Fondazione Bruno Kessler has played a central role in the technological development, process optimization, and large-scale production of these detectors. The journey began more than ten years ago in FBK’s laboratories and clean rooms and has now resulted in a major supply of sensors for a high-energy physics experiment.
International recognition of this work came with the ICFA Instrumentation Award 2026, presented to Nicolò Cartiglia (INFN Turin) at the TIPP2026 conference in Mumbai “for the pioneering development of ultra-fast silicon detectors for precision timing, now widely used in the particle physics community and enabling 4D tracking detectors.” His scientific insight found in FBK’s clean rooms the capacity for technological optimization and large-scale production.

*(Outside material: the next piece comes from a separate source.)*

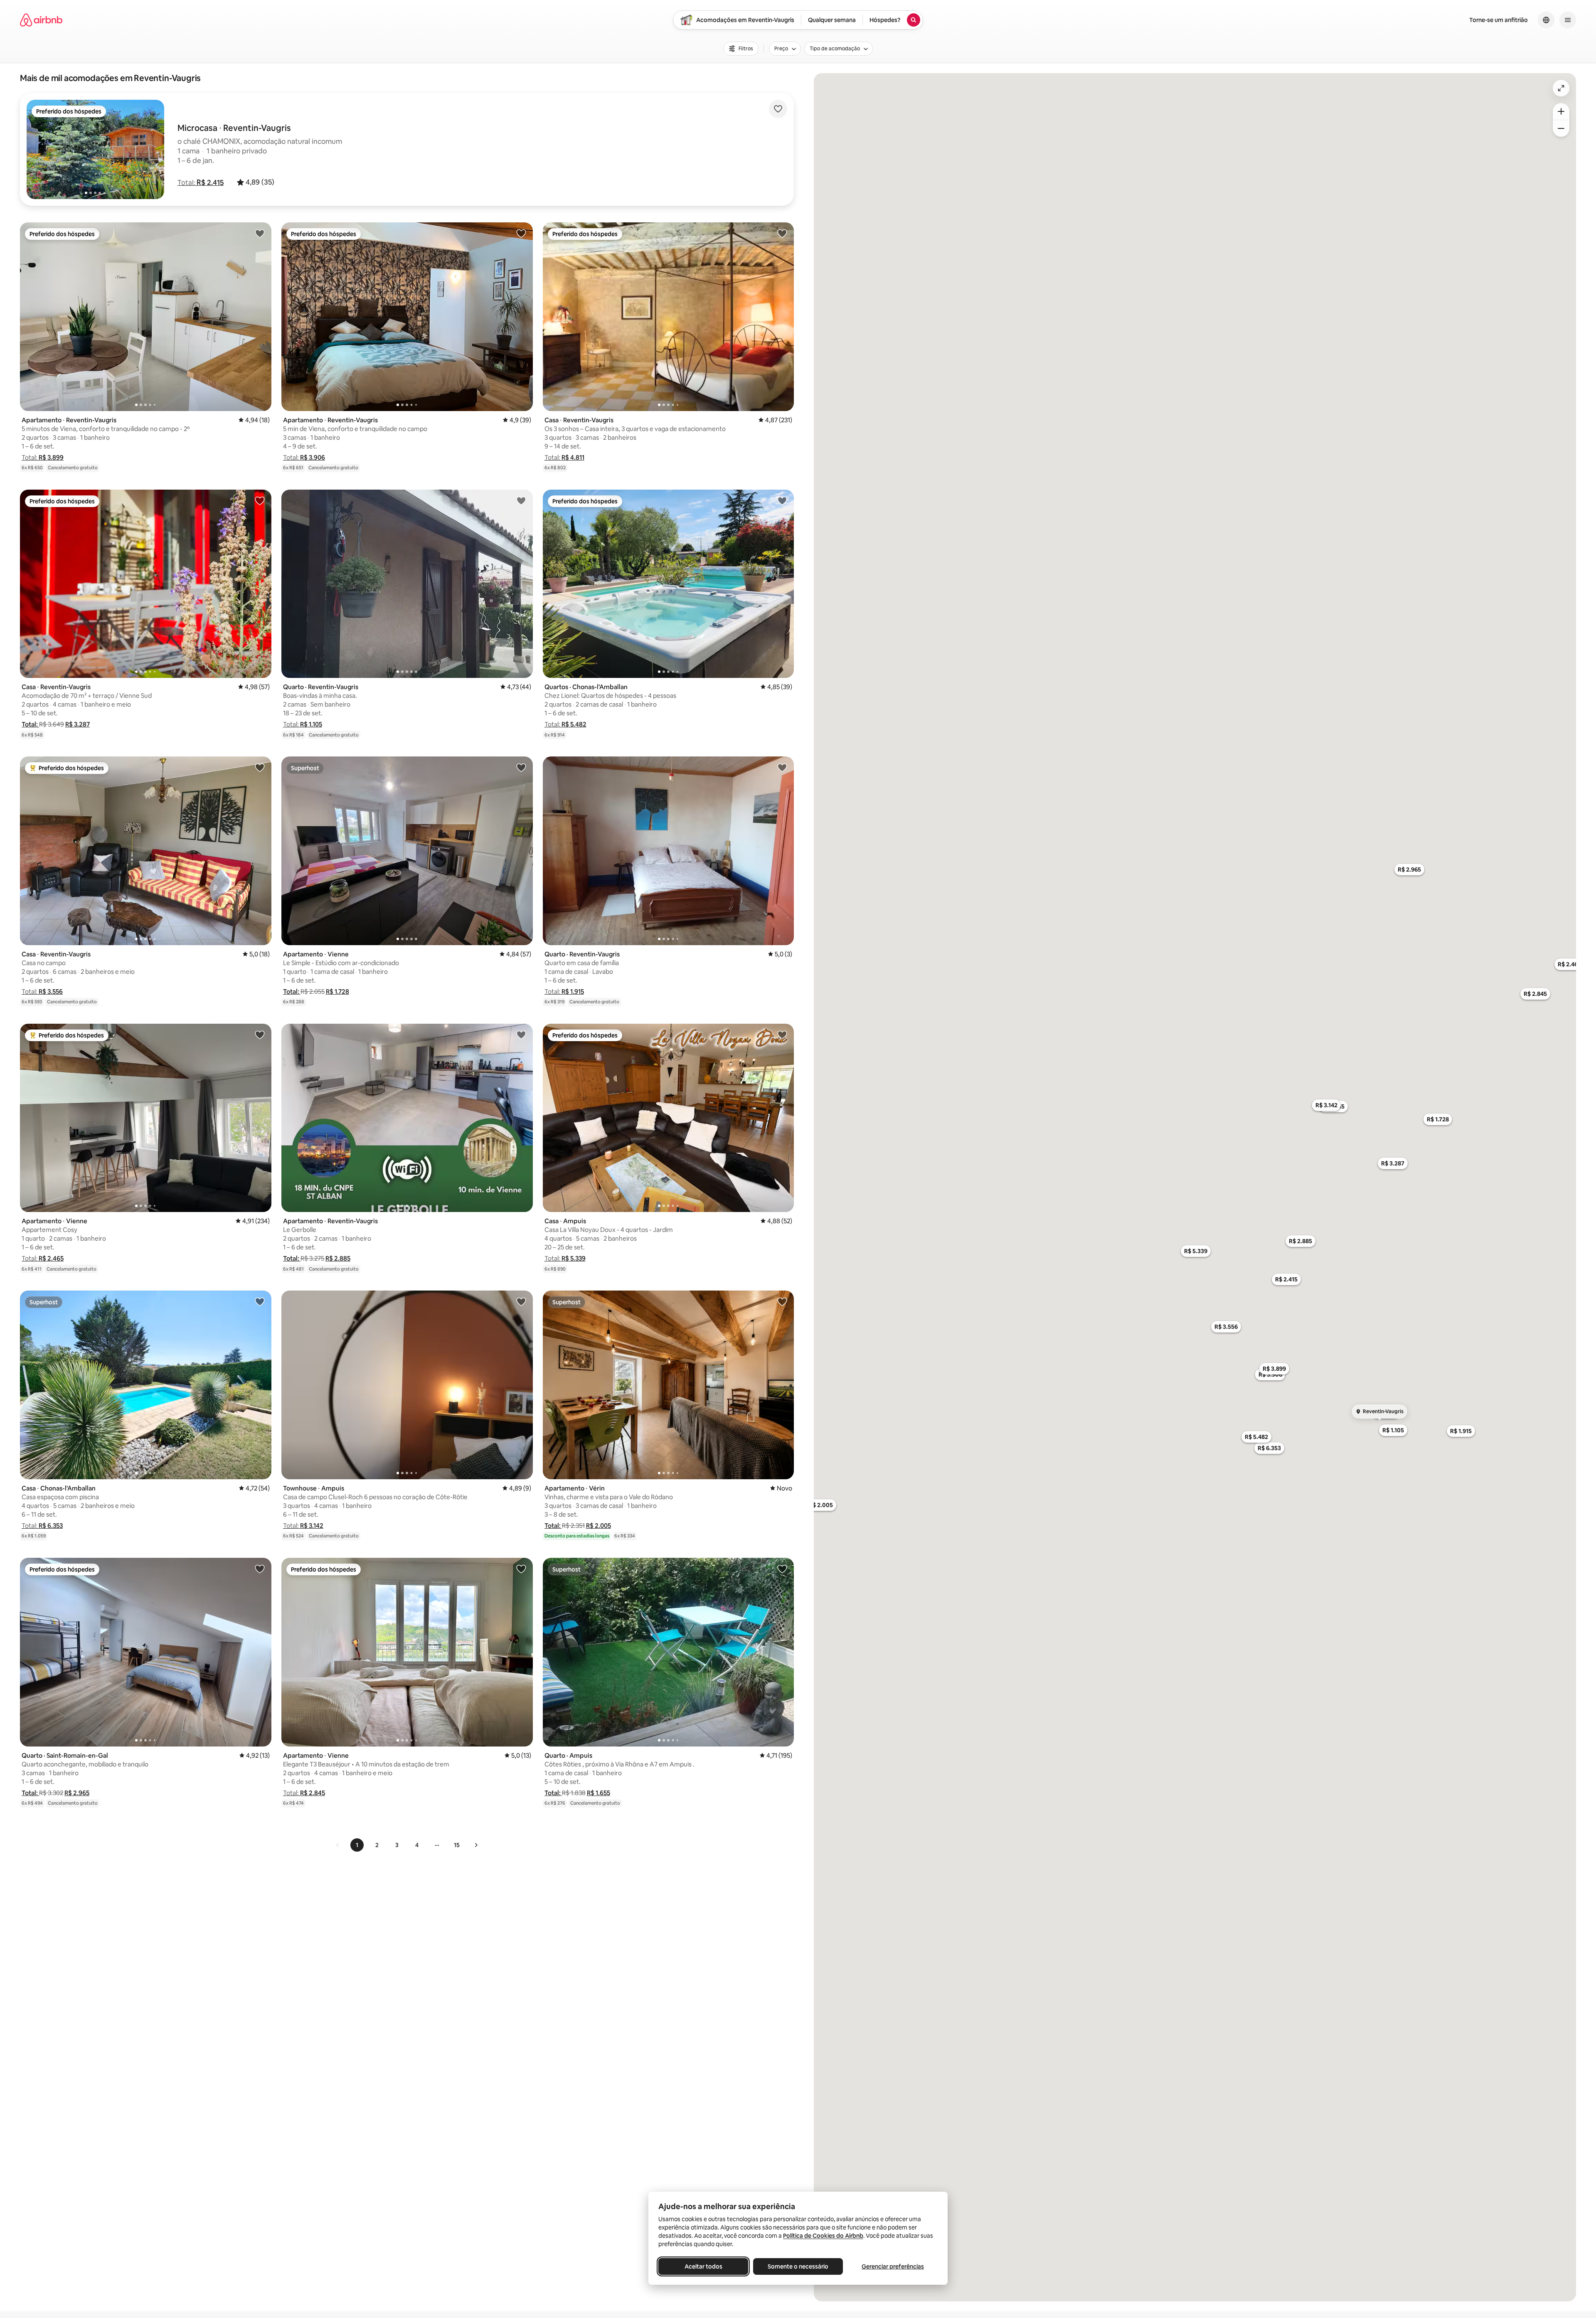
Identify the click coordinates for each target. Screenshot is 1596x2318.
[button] (200, 182)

Giancarlo Pepponi, Head of the Custom Radiation Sensors (CRS) Unit at the FBK Center for Sensors & Devices , expressed great satisfaction with the research results:
“We are excited to consider Nicolò Cartiglia’s achievement as part of our own, the result of the long-standing collaboration between FBK researchers (Maurizio Boscardin, Giovanni Paternoster, and Matteo Centis Vignali) and the INFN group in Turin. The work carried out at FBK made it possible to overcome a double challenge: on the one hand, to design and build a device unlike any before, capable of detecting particles with a time resolution of less than 40 picoseconds—at least five times better than the state of the art; on the other hand, to turn a research prototype into an industrializable, stable, and radiation-resistant technology suitable for equipping the large active areas of the CMS detector within an extremely short timeframe. This result stems from the close integration of fundamental research and highly innovative technological development.”
As luminosity increases at the Large Hadron Collider, the number of events produced becomes greater and more closely spaced. Without extremely precise timing information, many interactions risk overlapping and becoming difficult to resolve. The sensors developed by FBK will instead make it possible to separate nearly simultaneous events and significantly improve the quality of the data collected, increasing the precision of measurements of the Higgs boson and paving the way for new discoveries.
Now, the 13,000 devices produced by FBK will be installed in the CMS Endcap Timing Layer, with the goal of increasing measurement precision, reducing background noise, and enabling increasingly refined analyses of the fundamental processes of matter.